▶ **Task description**: From the line that contains "Where should I click to: Select" to the final line below, both included, print each line exactly and skip the pictures.

Records from a dataset

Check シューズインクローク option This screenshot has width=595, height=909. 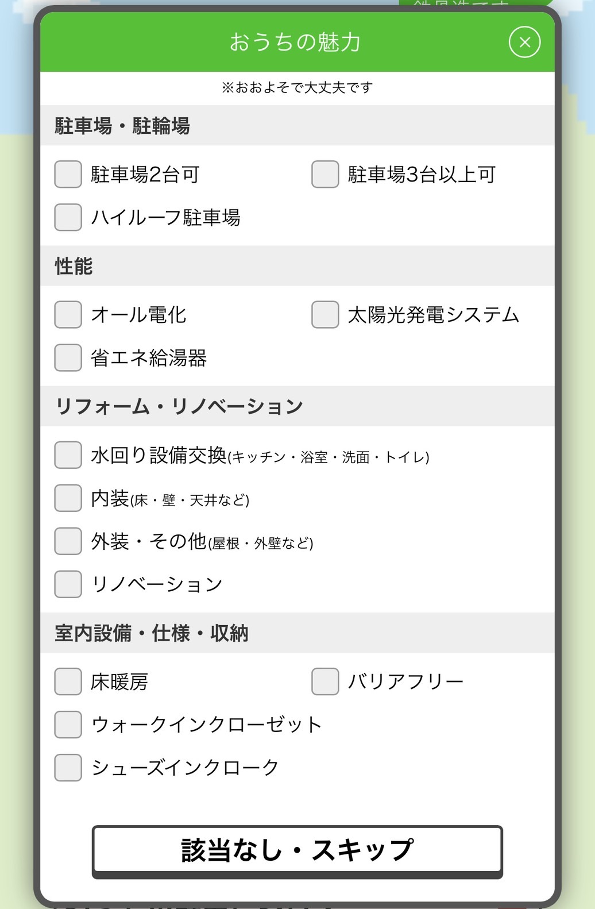coord(68,767)
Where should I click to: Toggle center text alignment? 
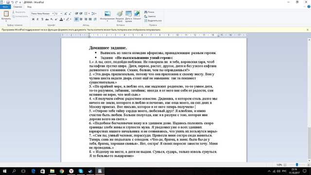[x=81, y=19]
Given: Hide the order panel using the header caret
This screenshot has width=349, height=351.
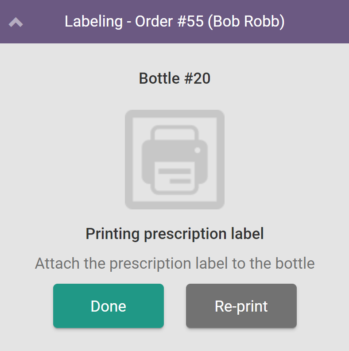Looking at the screenshot, I should click(16, 22).
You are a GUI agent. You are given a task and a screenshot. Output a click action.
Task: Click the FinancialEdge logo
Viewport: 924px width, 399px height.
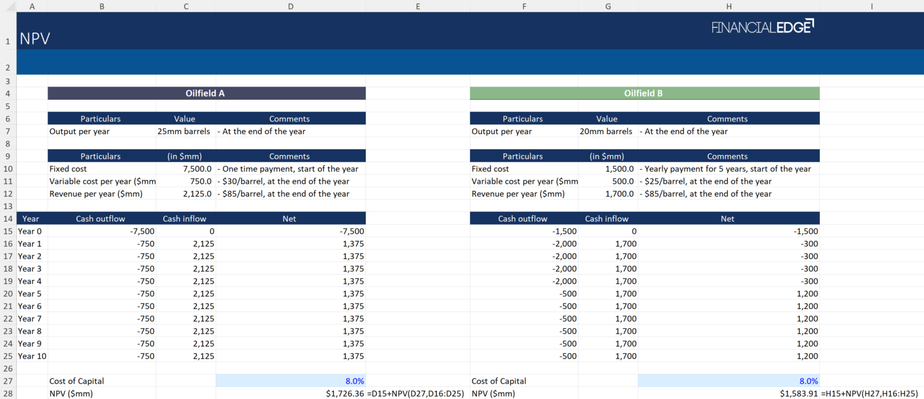(763, 26)
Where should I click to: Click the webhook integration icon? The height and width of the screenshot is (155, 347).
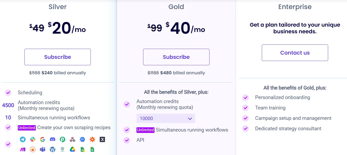(x=72, y=139)
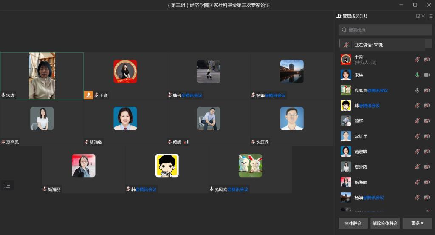Screen dimensions: 435x235
Task: Click the search members input field
Action: click(x=385, y=30)
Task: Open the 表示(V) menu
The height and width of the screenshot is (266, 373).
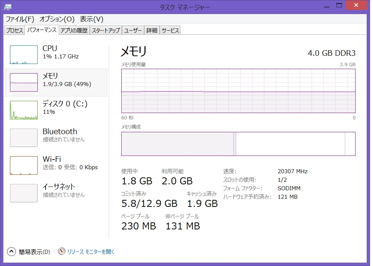Action: pos(92,19)

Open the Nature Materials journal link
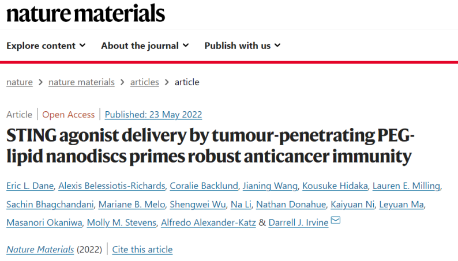pos(40,249)
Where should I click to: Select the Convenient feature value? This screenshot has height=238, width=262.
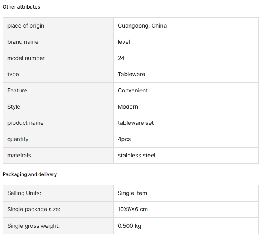point(133,90)
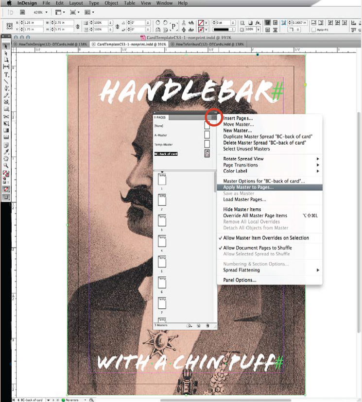
Task: Activate the Hand tool
Action: click(6, 158)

▶ **Result for this task**:
Where should I click to: Select the Convenient feature value? This screenshot has height=238, width=262.
point(133,90)
Task: Activate the Hand tool
Action: click(6, 158)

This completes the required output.